TASK BRIEF -
Render every entry exactly as it appears.

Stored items

* * * *

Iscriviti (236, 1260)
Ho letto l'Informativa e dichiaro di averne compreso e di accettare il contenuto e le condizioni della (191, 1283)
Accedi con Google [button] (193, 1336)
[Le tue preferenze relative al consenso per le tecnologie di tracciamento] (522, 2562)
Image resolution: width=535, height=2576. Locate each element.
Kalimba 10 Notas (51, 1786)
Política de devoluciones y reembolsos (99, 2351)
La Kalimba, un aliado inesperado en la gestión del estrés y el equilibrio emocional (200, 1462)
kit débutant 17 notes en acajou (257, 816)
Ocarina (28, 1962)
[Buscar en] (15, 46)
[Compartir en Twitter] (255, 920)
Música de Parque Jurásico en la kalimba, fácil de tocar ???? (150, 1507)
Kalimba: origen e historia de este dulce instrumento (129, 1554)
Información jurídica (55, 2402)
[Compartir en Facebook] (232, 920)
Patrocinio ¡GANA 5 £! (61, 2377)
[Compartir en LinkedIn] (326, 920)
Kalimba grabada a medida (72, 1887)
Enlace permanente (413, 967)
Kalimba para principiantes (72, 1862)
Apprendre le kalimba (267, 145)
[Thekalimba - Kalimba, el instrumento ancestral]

* * * *

ANSWER TO THIS PROBLEM -
Iscriviti (236, 1260)
Ho letto l'Informativa e dichiaro di averne compreso e di accettare il contenuto e le condizioni della (191, 1283)
Accedi con Google [button] (193, 1336)
[Le tue preferenze relative al consenso per le tecnologie di tracciamento] (522, 2562)
Image resolution: width=535, height=2576. Locate each element.
Kalimba 10 Notas (51, 1786)
Política de devoluciones y reembolsos (99, 2351)
La Kalimba, un aliado inesperado en la gestión del estrés y el equilibrio emocional (200, 1462)
kit débutant 17 notes en acajou (257, 816)
Ocarina (28, 1962)
[Buscar en] (15, 46)
[Compartir en Twitter] (255, 920)
Música de Parque Jurásico en la kalimba, fácil de tocar ???? (150, 1507)
Kalimba: origen e historia de este dulce instrumento (129, 1554)
Información jurídica (55, 2402)
[Compartir en Facebook] (232, 920)
Patrocinio ¡GANA 5 £! (61, 2377)
[Compartir en LinkedIn] (326, 920)
Kalimba grabada a medida (72, 1887)
Enlace permanente (413, 967)
Kalimba para principiantes (72, 1862)
Apprendre le kalimba (267, 145)
[Thekalimba - Kalimba, el instrumento ancestral]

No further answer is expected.